The 10,000 instances of the XML100 dataset are in the <instances> folder. The instance name format is XML100_ABCD_EF, such that ABCD identifies the group as follows:
   A: Depot positioning (1. random, 2. centered, 3. cornered)
   B: Customer positioning (1. random, 2. clustered, 3. random-clustered)
   C: Demand distribution (1. unitary, 2. small values with large CV, 3. small values with small CV, 4. large values with large CV, 5. large values with small CV, 6. depending on quadrant, 7. many small values and few large values)
   D: Average route size (1. very short, 2. short, 3. medium, 4. long, 5. very long, 6. ultra long)
    
EF identifies the instance inside the group ABCD. For example, instance XML100_2216_01 is the first instance of the group with centered depot, clustered customers, unitary demands, and ultra long routes. There are 378 groups generated by the Cartesian product of {1,2,3}x{1,2,3}x{1,2,3,4,5,6,7}x{1,2,3,4,5,6} (possible values to ABCD), where the first 172 groups have 27 instances, whereas the other 206 groups have 26 instances.

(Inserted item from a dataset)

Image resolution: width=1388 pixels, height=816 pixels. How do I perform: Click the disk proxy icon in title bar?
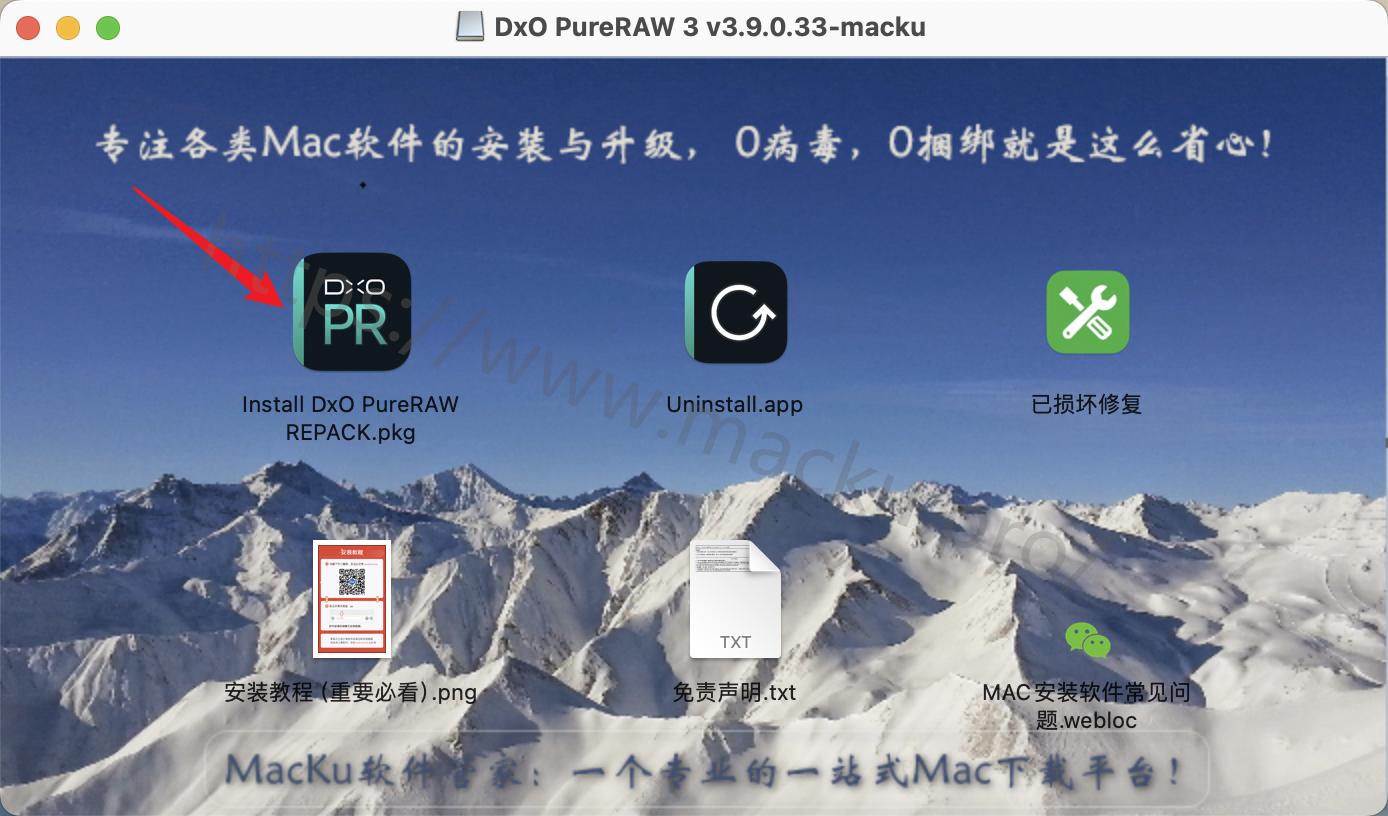[x=470, y=27]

All the solutions in <solutions> were proven to be optimal. The vast majority of these optimal solutions were found by VRPSolver (Pessoa et al., 2020; vrpsolver.math.u-bordeaux.fr), sometimes using customized parameterizations. Eighteen instances could only be solved using special branching rules and seventeen instances were solved by a Branch-and-Cut algorithm, as in Lysgaard et al. (2004) and Subramanian et al. (2011).  Both VRPSolver and BC approaches take advantage of very good initial solutions provided by HGS-CVRP (Vidal, 2022; github.com/vidalt/HGS-CVRP). 

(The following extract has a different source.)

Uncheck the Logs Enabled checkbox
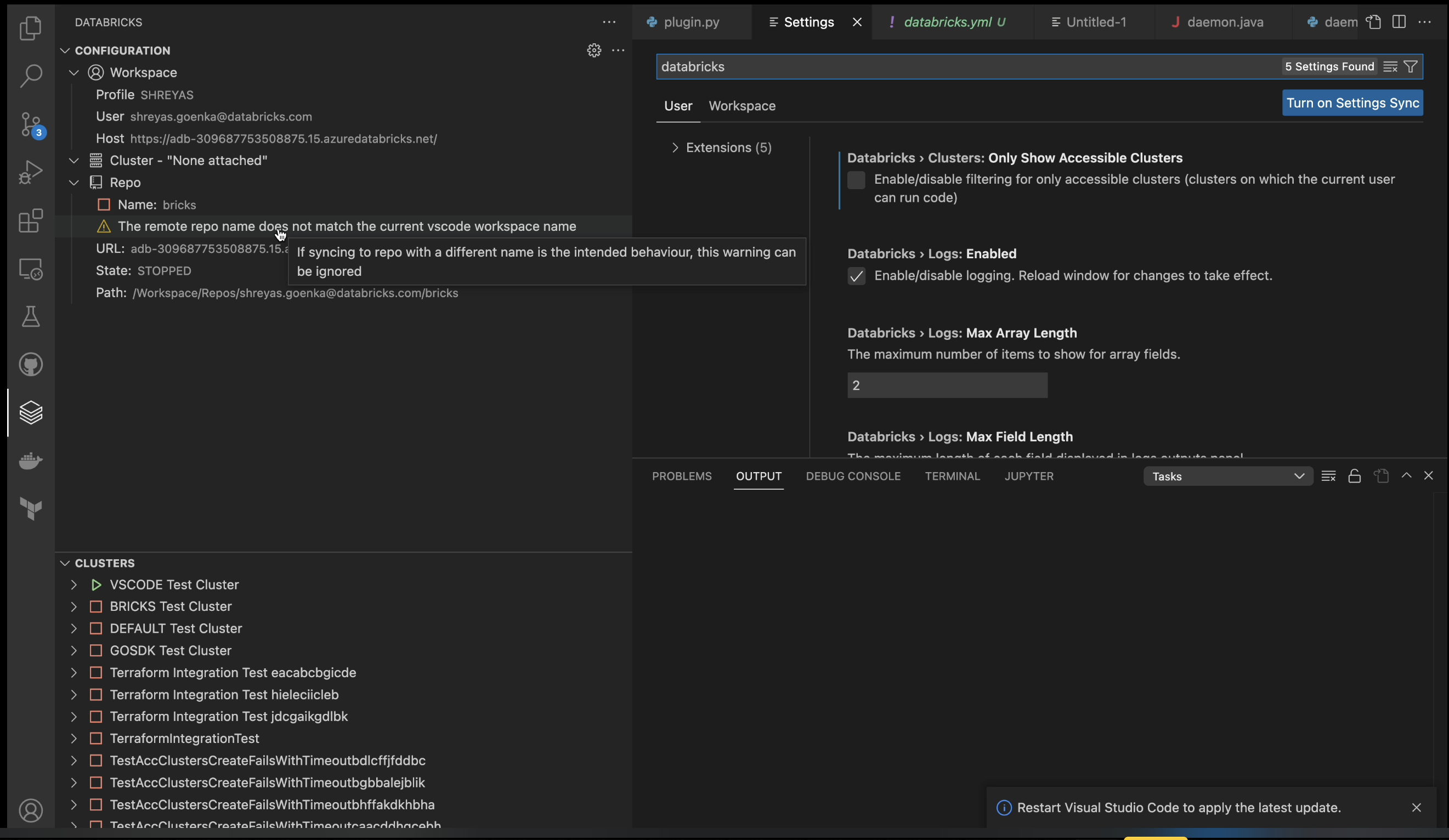The height and width of the screenshot is (840, 1449). [856, 276]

A Python script <generate.py> is available to produce new XML100-like instances. 
Ex: "python generate.py 200 2 1 4 5 1 0" produces XML200_2145_01.vrp (call "python generator.py" to understand the arguments).

Script genXML100.sh produces the original XML100 instances, if run with Python 2.7.  Running with Python versions  >= 3 produces different instances.

References
Lysgaard, J. et al. 2004. A new branch-and-cut algorithm for the capacitated vehicle routing problem. Math. Program., 100(2): 423–445.
Pessoa, A. et al. 2020. A generic exact solver for vehicle routing and related problems. Math. Program., 183(1): 483–523.
Subramanian, A. et al. 2011. Branch-and-cut with lazy separation for the vehicle routing problem with simultaneous pickup and delivery. Operations Research Letters 39.5, pp. 338–341.
Vidal, T. 2022. Hybrid genetic search for the CVRP: Open-source implementation and SWAP* Neighborhood. Computers & Operations Research 140, p. 105643.